__TASK GOAL__. Reproduce every line of the data below word for word, leaving out the pictures.

##### PROVIDED DATA #####

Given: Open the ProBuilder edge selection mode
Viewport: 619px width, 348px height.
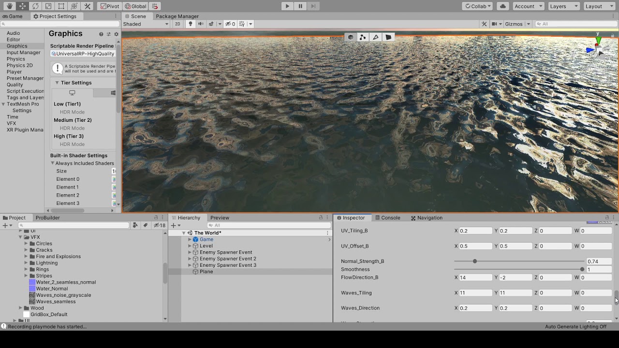Looking at the screenshot, I should [x=376, y=37].
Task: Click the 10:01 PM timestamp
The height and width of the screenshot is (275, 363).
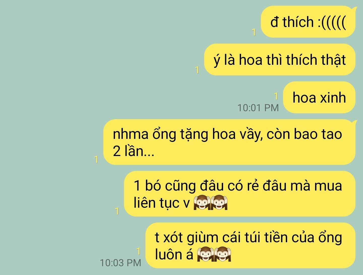Action: tap(258, 108)
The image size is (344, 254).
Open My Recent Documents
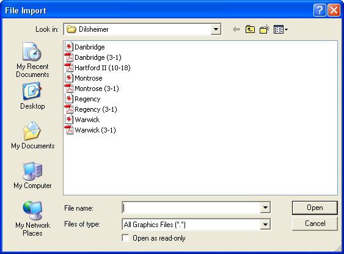(32, 60)
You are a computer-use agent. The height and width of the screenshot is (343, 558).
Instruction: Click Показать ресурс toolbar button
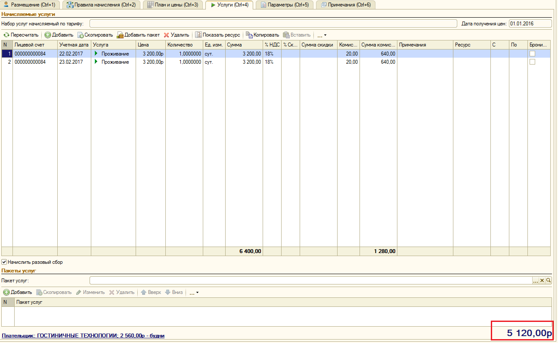tap(218, 35)
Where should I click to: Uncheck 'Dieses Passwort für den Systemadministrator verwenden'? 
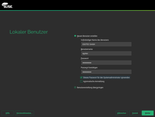[81, 77]
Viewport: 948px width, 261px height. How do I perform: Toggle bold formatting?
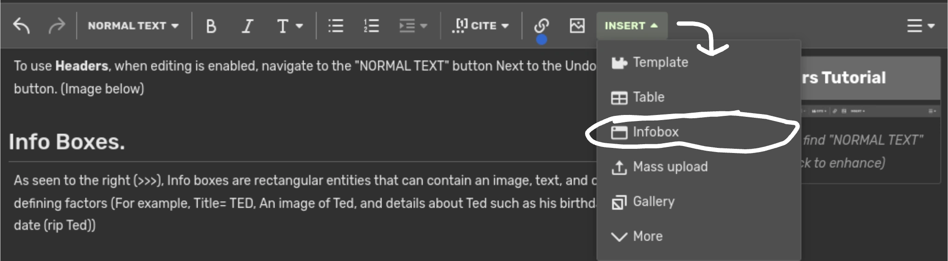coord(211,26)
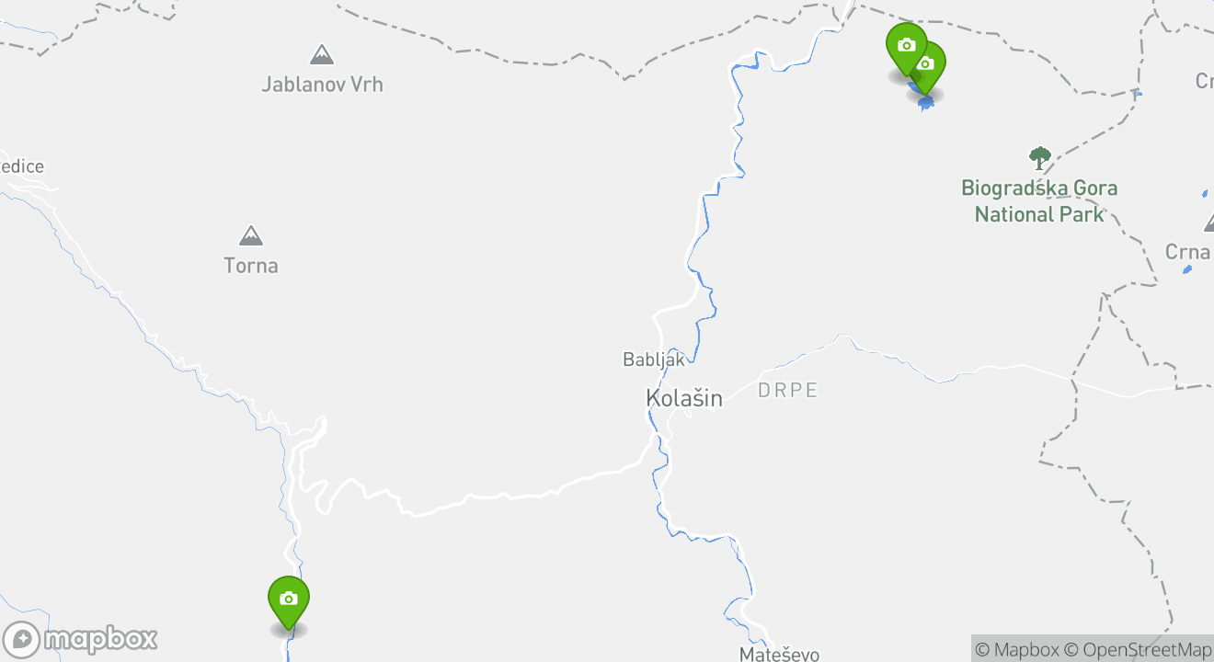
Task: Click the partially visible Crna label
Action: 1189,251
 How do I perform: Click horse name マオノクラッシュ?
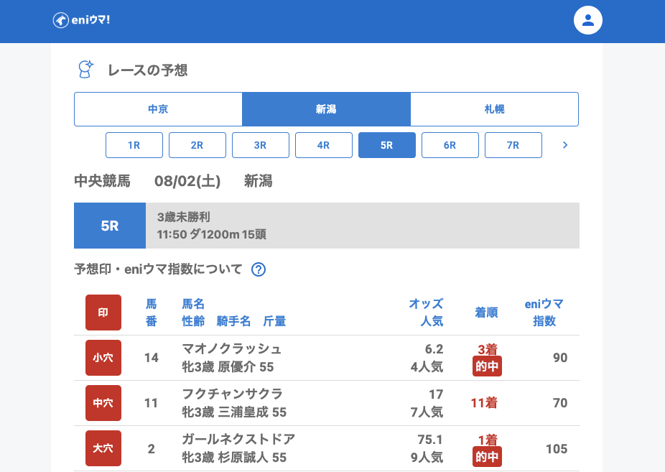(x=232, y=349)
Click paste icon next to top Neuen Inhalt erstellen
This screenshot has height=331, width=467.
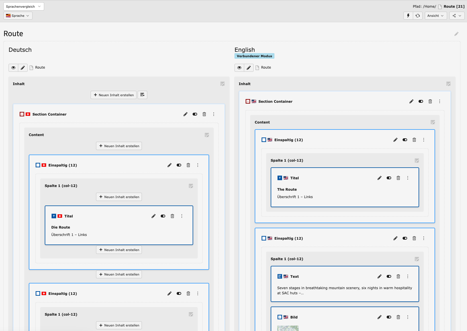[142, 95]
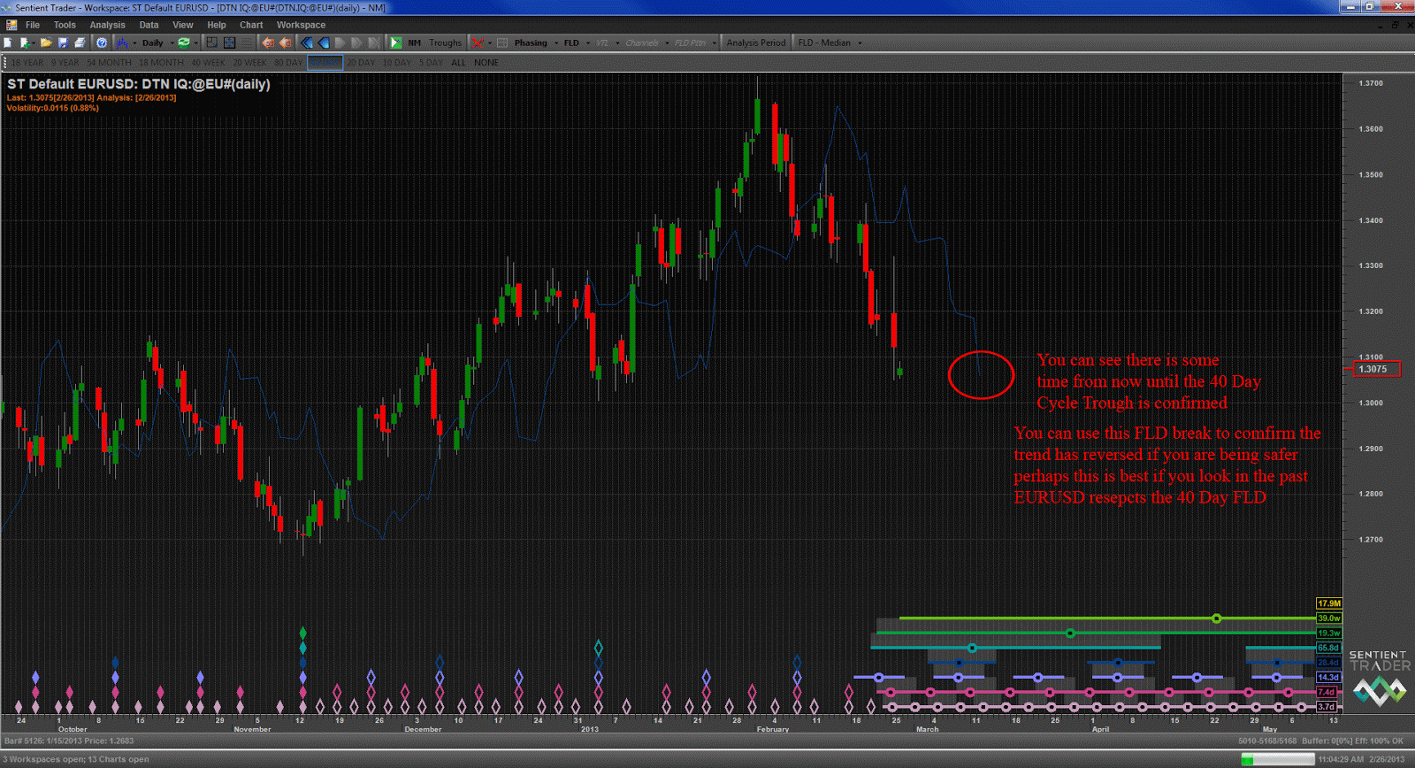Open the Phasing dropdown menu

[x=535, y=42]
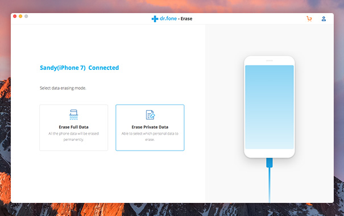Image resolution: width=344 pixels, height=216 pixels.
Task: Click the iPhone illustration screen
Action: tap(270, 107)
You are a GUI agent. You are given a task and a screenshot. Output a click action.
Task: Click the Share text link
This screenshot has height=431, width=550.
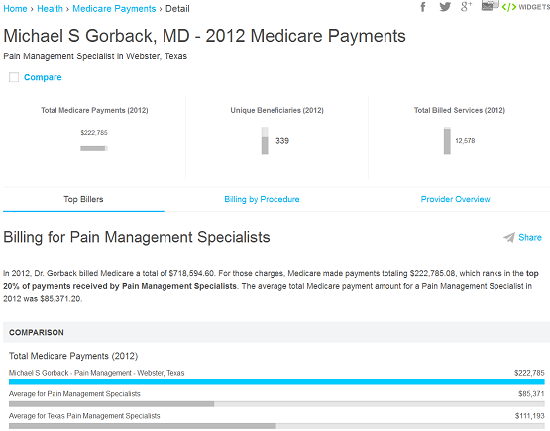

#####

__THE RESULT__.
Given: Open the ProBuilder edge selection mode
Viewport: 619px width, 348px height.
Looking at the screenshot, I should [x=376, y=37].
Task: Click the 10:01 PM timestamp
The height and width of the screenshot is (275, 363).
Action: tap(258, 108)
The image size is (344, 254).
Open My Recent Documents
(32, 60)
You are a computer-use agent. The height and width of the screenshot is (343, 558).
Instruction: Click Показать ресурс toolbar button
tap(218, 35)
Where should I click to: Uncheck 'Dieses Passwort für den Systemadministrator verwenden'? 
[81, 77]
Viewport: 948px width, 261px height. How do I perform: Toggle bold formatting?
coord(211,26)
Task: Click the partially visible Crna label
Action: 1189,251
 How do I perform: Click horse name マオノクラッシュ?
(x=232, y=349)
Click paste icon next to top Neuen Inhalt erstellen
This screenshot has height=331, width=467.
[142, 95]
Open the Phasing dropdown menu

[x=535, y=42]
Image resolution: width=344 pixels, height=216 pixels.
Task: Click the iPhone illustration screen
Action: tap(270, 107)
You are a GUI agent. You are given a task and a screenshot. Output a click action.
Task: Click the Share text link
This screenshot has height=431, width=550.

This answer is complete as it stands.